Perhaps the most concentrated account of likelihood, given in just a few pages, is by Edwards in a 2015 entry for an encyclopaedia [16]. There are a number of accessible research papers. Those by Goodman [17–21] (one of these jointly with Royall), and Dixon and Glover [22, 23] are exemplary in explaining and demonstrating a range of evidential techniques.
1.2 Statistical Inference – The Basics
Together with the data, s tatistical hypotheses and statistical model s are essential components for us to be able to draw inferences. Hypotheses and models provide an adequate probabilistic explanation of the process by which the observed data were generated. By statistical hypothesis, we mean attributing a specified quantitative or qualitative value to an identified parameter of interest within the statistical model. A simple statistical hypothesis specifies a particular value. For example, the null hypothesis for a measured difference between two populations might be exactly 0. A hypothesis may also be a range of values, known as a composite hypothesis, for example the direction of difference in a measurement of two populations (e.g. A > B). By statistical model, we mean the mathematical assumptions we make about how sample data (and similar samples from the same population) were generated. Typically, a model is a convenient simplification of a more complex reality.

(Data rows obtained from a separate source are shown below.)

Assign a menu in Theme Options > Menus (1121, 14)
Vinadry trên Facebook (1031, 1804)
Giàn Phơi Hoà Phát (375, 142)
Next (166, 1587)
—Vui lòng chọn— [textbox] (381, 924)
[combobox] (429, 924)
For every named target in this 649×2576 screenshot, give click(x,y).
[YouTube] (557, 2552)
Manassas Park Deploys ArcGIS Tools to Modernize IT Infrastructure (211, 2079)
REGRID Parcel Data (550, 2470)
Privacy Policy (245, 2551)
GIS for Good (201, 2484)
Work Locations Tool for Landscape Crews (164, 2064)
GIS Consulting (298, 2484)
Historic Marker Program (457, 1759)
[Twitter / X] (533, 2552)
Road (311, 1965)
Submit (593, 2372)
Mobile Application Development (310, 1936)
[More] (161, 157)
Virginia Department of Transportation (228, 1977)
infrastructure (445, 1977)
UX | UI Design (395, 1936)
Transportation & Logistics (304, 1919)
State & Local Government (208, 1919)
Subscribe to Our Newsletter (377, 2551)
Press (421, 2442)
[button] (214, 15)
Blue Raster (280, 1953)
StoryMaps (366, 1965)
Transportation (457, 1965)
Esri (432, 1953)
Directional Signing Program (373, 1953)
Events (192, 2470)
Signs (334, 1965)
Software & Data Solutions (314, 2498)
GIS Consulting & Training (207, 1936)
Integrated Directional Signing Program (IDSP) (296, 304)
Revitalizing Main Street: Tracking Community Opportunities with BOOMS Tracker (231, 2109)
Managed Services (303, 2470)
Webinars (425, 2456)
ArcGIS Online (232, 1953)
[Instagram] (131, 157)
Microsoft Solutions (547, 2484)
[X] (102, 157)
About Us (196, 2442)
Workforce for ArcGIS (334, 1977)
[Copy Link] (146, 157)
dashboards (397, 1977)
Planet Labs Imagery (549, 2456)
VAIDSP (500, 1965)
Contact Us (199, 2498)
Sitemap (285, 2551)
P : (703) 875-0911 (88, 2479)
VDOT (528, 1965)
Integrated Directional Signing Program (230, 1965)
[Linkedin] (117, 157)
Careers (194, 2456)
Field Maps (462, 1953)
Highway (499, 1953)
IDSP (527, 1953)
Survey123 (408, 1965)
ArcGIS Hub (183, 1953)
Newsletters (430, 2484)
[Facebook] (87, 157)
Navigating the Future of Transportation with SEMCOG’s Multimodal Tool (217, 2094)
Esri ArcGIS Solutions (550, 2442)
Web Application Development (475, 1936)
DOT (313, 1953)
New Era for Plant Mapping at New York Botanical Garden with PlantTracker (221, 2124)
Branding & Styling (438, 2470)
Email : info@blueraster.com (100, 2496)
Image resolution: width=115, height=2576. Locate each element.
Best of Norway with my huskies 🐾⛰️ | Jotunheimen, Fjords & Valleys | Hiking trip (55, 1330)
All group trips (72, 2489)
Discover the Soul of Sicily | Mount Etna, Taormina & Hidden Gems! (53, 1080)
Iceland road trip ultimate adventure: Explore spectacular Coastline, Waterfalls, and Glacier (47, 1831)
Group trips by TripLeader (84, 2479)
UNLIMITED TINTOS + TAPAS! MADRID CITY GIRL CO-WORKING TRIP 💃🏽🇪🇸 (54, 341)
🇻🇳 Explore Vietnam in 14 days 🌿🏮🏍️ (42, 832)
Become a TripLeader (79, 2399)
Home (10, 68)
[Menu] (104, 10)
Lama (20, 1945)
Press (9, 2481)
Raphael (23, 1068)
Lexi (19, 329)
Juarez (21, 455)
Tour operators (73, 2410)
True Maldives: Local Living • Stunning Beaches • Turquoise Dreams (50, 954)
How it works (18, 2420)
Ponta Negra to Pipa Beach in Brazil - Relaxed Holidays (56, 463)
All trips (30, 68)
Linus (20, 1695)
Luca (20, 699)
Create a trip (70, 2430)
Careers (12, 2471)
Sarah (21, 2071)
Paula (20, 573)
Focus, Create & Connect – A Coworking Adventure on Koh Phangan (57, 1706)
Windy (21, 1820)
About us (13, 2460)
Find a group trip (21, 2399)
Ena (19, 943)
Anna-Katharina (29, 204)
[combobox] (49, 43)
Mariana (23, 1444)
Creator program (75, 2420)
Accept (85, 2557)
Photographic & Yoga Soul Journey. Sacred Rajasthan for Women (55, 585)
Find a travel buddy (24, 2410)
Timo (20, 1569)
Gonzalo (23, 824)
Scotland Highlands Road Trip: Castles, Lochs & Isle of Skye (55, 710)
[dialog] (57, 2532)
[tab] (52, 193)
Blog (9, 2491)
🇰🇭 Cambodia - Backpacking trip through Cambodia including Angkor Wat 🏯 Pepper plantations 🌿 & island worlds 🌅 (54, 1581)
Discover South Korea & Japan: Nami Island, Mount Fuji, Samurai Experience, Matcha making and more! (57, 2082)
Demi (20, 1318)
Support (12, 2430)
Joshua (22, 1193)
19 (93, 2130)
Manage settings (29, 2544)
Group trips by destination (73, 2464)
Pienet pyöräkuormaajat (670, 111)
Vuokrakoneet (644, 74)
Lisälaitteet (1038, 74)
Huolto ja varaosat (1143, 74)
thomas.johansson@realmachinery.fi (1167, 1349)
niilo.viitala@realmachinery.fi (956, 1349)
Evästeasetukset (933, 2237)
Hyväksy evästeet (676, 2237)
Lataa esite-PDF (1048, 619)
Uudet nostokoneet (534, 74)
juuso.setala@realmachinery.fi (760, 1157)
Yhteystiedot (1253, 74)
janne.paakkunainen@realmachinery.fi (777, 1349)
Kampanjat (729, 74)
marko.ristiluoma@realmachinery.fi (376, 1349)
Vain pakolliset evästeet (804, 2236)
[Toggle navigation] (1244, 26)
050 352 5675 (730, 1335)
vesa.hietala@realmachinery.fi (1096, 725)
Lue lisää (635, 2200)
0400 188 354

Statistical inference and estimation are conditional on a model. For example, in comparing heights of malnourished and well-nourished adults, our model could assume that the measurements are normally distributed. We might specify two simple hypotheses to be compared, for example: the null of 0 difference and a population mean difference of more than 3 cm between the two populations. The distinction between hypothesis and model is not absolute since it is possible to consider one of these components to be part of the model on one occasion and then contested as a hypothesis on another. Hence, our model assumption of normally distributed data could itself be questioned by becoming a hypothesis.
1.2.1 Different Statistical Approaches
There are three main statistical approaches to data analysis. These are neatly summarized by Royall's three questions that follow the collection and analysis of some data [24]:
1 What should I do?
2 What should I believe?
3 How should I interpret the evidence?
They describe the different ways in which the data are analyzed and interpreted. Each approach is important within their specific domain. The first of these is pragmatic, where a decision must be made on the basis of the analysis. It represents the frequentist approaches of statistical tests and hypothesis testing. Typically, either the null hypothesis is rejected (evidence for an effect is found) or not rejected (insufficient evidence found). The decision is based upon a critical probability, usually .05. The significance testing approach measures the strength of evidence against the null hypothesis by the diminutiveness of a calculated probability of obtaining the data (or more extreme) assuming the null hypothesis is true. This probability is known as a p value.
The second approach represents the strength of belief for a specified hypothesis. It too is based upon probability and is conditioned by the probability of the hypothesis prior to the collection of the data. If the prior probability is known, then the calculation using Bayes' theorem logically provides the (posterior) probability for the specified hypothesis.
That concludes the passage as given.